I know these people! Where do I remember them from? When I was little, my parents and their friends spoke Polish, not Yiddish. Polish-speakers have a different accent in English, a different inflection, and a different way of organizing sentences. And yet the people who Lansky describes throughout the book are so familiar. They are part of me.
When I was living in
Berkeley I would go periodically to Los Angeles to visit my mom and often took the opportunity to have something to eat at Cantor’s on , to get my Jewish fix. I remember those waitresses with the bouffant hairdos, all of them of a certain age. Probably about the age I am now. On one visit, when I was buying bread at their bakery, one of these ladies told me I should dye my hair, that I wasn’t that old and there was no reason to have my hair grey. What impertinence! What chutzpah! I miss that lady and all the others. I wish I could drive over to Fairfax and get my Jewish fix. I wonder if you can still see those big Cadillacs and Oldsmobiles being driven by little old men who are so short that their heads don’t appear above the back of the driver’s seat and the cars look like they are moving along of their own accord. Fairfax
In addition to telling many wonderful stories of people he met in his book rescue mission (Woody Guthrie’s widow, i.e., Arlo’s mother included), Lansky also discusses why the quest was important and it wasn't only about food:
“The significance of the books we’ve recovered cannot be overstated.

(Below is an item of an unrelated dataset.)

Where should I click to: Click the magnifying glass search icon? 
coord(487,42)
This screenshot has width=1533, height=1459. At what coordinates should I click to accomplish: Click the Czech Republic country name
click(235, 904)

For a thousand years roughly three-quarters of all Jews spoke Yiddish as their first or only language. In the second half of the 19th century, as enlightenment made its way into
Eastern Europe, Yiddish gave rise to the single most concentrated outpouring of literary and artistic creativity in Jewish history. Twenty-five thousand titles appeared, including novels, plays, short stories, poetry, essays, memoirs, and scholarship. There was a renaissance of Jewish music, theater, visual arts, film, and more. All this boundless and often contentious inventiveness shared the same underlying theme: how best to live as Jews in a modern world.
“It is difficult today to grasp how much Yiddish literature and culture once meant to East European Jews and their descendants. Uprooted from ancestral homes, cut off from a way of life that had prevailed for centuries, they turned to Yiddish books for comfort and guidance in a fast-changing world. Rare was the Ashkenazic Jewish home without collections of
I. L. Peretz, Sholem Aleichem, Sholem Asch, and other popular Yiddish writers. We’ve found Yiddish books in every state, in every Canadian province, in Mexico, Cuba, Venezuela, Argentina, Uruguay, Chile, Zimbabwe, South Africa, Australia, England, France, and, of course, Russia and Eastern Europe. Time and time again elderly Jews handed us their libraries with the words “Ot iz mayn yerushe—Here is my inheritance.” In their eyes, they possessed no greater treasure.”
In my home the books were by Dostoevsky, Chekhov, and Jack London. Still, maybe because I live so far from a Jewish community, because there are no Jews nearby to schmooze with, and no blintzes, chopped herring salad, smoked whitefish, or kasha (if you think you can buy buckwheat groats just any old place, you are sadly mistaken), maybe because I live beyond the Pale, I miss all this food, and these people, and this culture. I love this book and I’m grateful to Aaron Lansky for having given me so many enjoyable hours of reading and remembering, and for his having taken the initiative to save my history from the dumpster.